Return period estimates are typically based on site-specific sea level data. Each tide gauge location will experience different sea level heights due to several factors including (but not limited to) storm track, local bathymetry, and tidal conditions. Consequently, return period estimates are unique for each site. Two sites near to each other on an open stretch of coastline might have very similar return periods for a particular level. Whereas, two sites in an estuary, or along a complex coastline, might have very different return periods for a certain level, as tidal and storm surge characteristics can vary significantly over short distances. Therefore, if return periods are provided for the mouth of an estuary, or along complex coastlines, it should not be automatically assumed that these are applicable for locations nearby.
How do we account for sea level rise?
When calculating return periods it is assumed that the probability of the event occurring does not vary over time and is independent of past events. However, sea level rise influences estimates by increasing the height of mean sea level, which makes an ‘extreme’ sea level (by present standards) a more frequent occurrence in the future (i.e. lowering the return period).
It is for this reason that the long-term trend in mean sea level observed over the 20th century and early part of the 21st century is removed from sea level observations prior to undertaking extreme value analyses. The Environment Agency return periods are relative to a baseline level, which corresponds to the average sea level for the year 2008. At locations that have undergone a rise in mean sea level over the duration of the record, sea levels before 2008 would have a higher return period, and lower return period thereafter. When designing a flood defence it is therefore important that projections of mean sea level rise are factored into the calculations.
How and why do we use return periods in SurgeWatch?
On the SurgeWatch website we use the information provided by the Environment Agency commissioned study (which as we mentioned earlier is based on what is presently regarded as the best available statistical techniques and data) to assign return periods to the high sea levels recorded during each of the events we have identified. We stress again that these return periods are only estimates and have uncertainties associated with them. As new estimates become available in the future, we will update the values listed on the site.
Sea level height (relative to a datum) varies considerably around the UK due to differences in mean tidal range.
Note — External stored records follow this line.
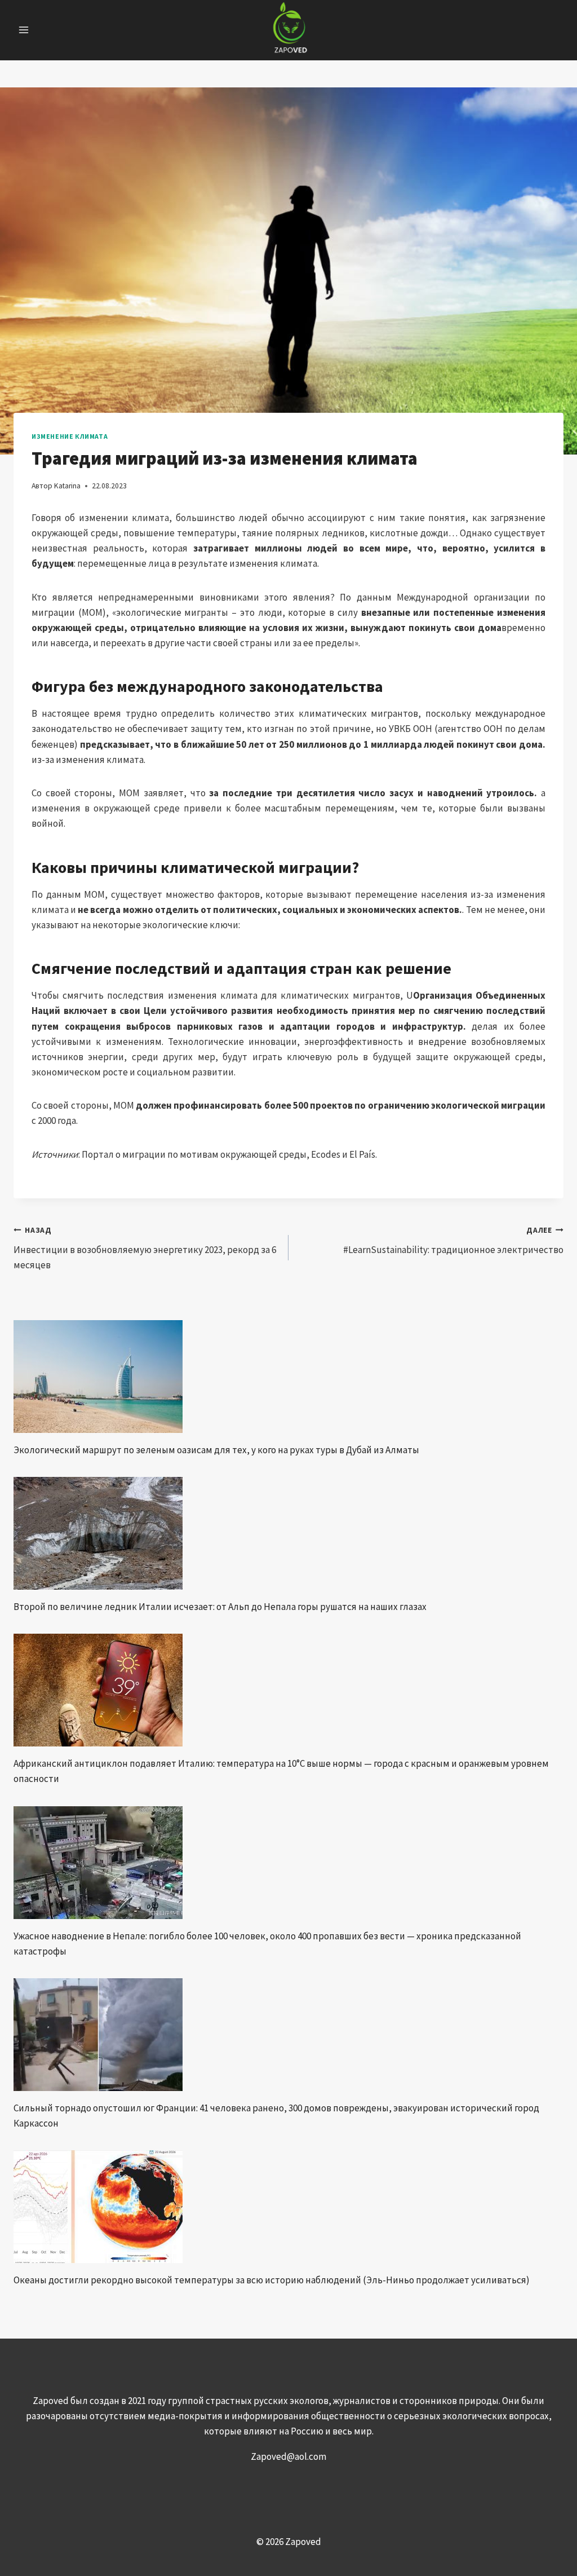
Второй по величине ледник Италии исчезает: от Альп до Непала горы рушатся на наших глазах (220, 1606)
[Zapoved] (288, 30)
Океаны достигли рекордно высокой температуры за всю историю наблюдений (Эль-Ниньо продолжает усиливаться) (272, 2280)
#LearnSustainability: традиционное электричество (453, 1240)
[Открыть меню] (24, 30)
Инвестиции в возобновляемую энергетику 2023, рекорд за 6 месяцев (145, 1248)
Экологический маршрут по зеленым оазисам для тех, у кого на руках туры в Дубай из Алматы (216, 1450)
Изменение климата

For example, high water at Avonmouth in the Bristol Channel can reach over 13 mCD, while high water at Bournemouth will be closer to 2 mCD. Because of this large difference, we do not use maximum sea level heights in SurgeWatch but instead use return periods so that we can directly compare the sea level from different sites during the same event, and for a series of historical events.
We stress also that at present SurgeWatch only lists the heights and return periods of ‘still’ water levels, as recorded by tide gauges. Still water level is the average sea level at any instance due to the combination of mean sea level, tides and storm surges, but excluding the local variation due to waves and wave setup. Waves and wave setup are very important factors for coastal flooding. Return periods for wave heights can be estimated using similar methods and it is possible to calculate the joint probability of still water level and wave heights of a certain magnitude. In the context of any coastal flood event, waves may generate a very different ‘event’ return period if included within an extremes analysis – as demonstrated in this paper. Furthermore, multiple variables (e.g. sea level, waves, river levels, and the duration of each variable) can be combined to define extreme events – as discussed in this paper). Unfortunately, wave records are much shorter than tide gauge records, and this is the main reason we do not yet report wave data (significant wave height, wave period etc.) in SurgeWatch. However, in the future we do plan on extending our analysis to include information about waves during the events we have identified.